#### Consegna:
Prosegui il report settimanale sui mercati finanziari riportato più avanti, partendo subito dopo la sua ultima frase.

#### Brano da leggere:
═══

NEWS

Report settimanale sui mercati finanziari

E’ qui la festa? Nell’ ultima ottava abbiamo assistito all’ ennesima sette giorni di euforia per tutti gli indici mondiali, nessuno escluso, pronti a sfatare il tabù “ sell in may and go away” , ossia vendi a maggio e scappa via. Sull’ onda dei risultati degli stress test sulle banche americane, che hanno indicato gli istituti ancora in difficoltà ( BofA, Wells Fargo e Citigroup) distinguendoli da quelli più virtuosi (Goldman Sachs e Jp Morgan), i dati macro confortanti provenienti da Oltreoceano (in aprile infatti sono stati persi 539mila impieghi, ben al di sotto delle attese (610mila) e il crollo della volatilità, con l’indice Vix che è sceso dai massimi di 50 (valore superiore al 48-49 registrato in occasione della crisi del ’98) ai livelli odierni di 31,5 sembra che l’operazione sia riuscita e superato a pieni volti lo scoglio bancario, i mercati possono ora tornare a concentrarsi sull’ andamento dell’ economia.

═══

#### Dati:
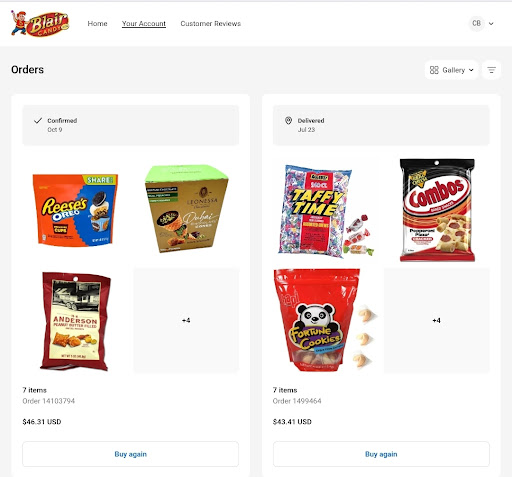
Task: Open the CB account avatar
Action: click(476, 23)
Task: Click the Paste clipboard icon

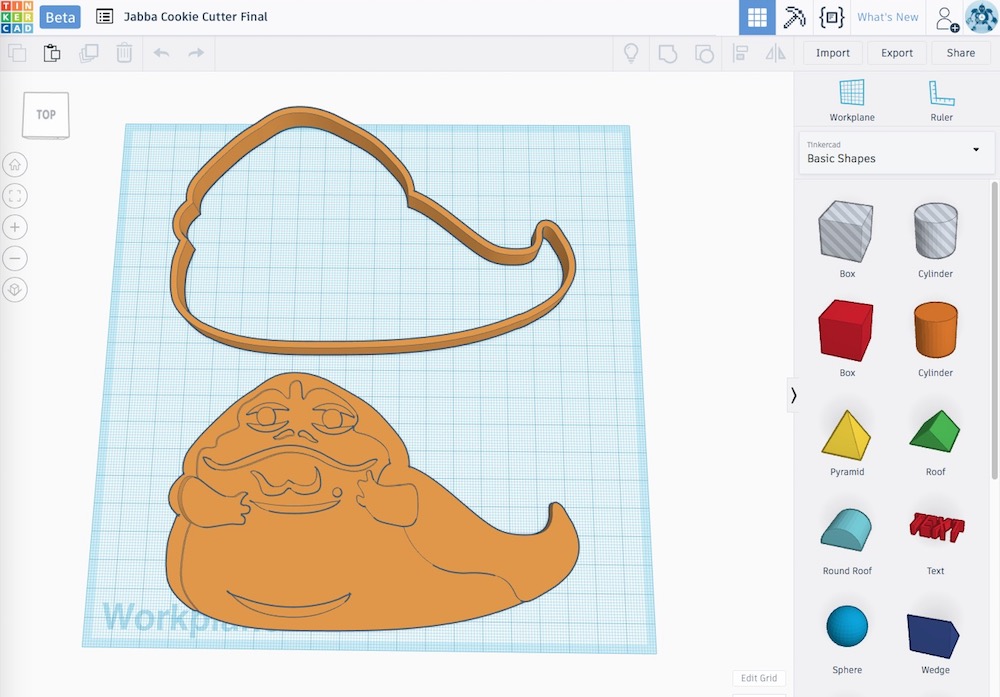Action: point(51,53)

═══

#### Risposta alla consegna:
A livello europeo la piazza migliore è stata Londra con il FTSE100 che ha fatto segnare una performance positiva del 5,16%, seguita dall’ indice francese, il CAC40 (+4,83%) ed infine dall’ indice inglese il FTSE100 (+3,83%). A livello settoriale dobbiamo segnalare in denaro il settore delle risorse di base (+12,02%), seguito dal settore bancario (+10,08% dovuto all’ effetto stress test) ed infine da quello assicurativo (+7,62%) mentre in lettera dobbiamo segnalare il settore  hi tech (-1,34%) seguito dal settore dell’ healt care (-0,68%) ed infine da quello delle tlc (-0,34%). Fra i principali titoli protagonisti assoluti Aegon NV (+24,92%), Legal&General (+22,56%) e Commerzbank (+21,51%) mentre in lettera  Adidas (-13,66%), Porsche (-13,50%) e Deutsche Telekom (-11,00%).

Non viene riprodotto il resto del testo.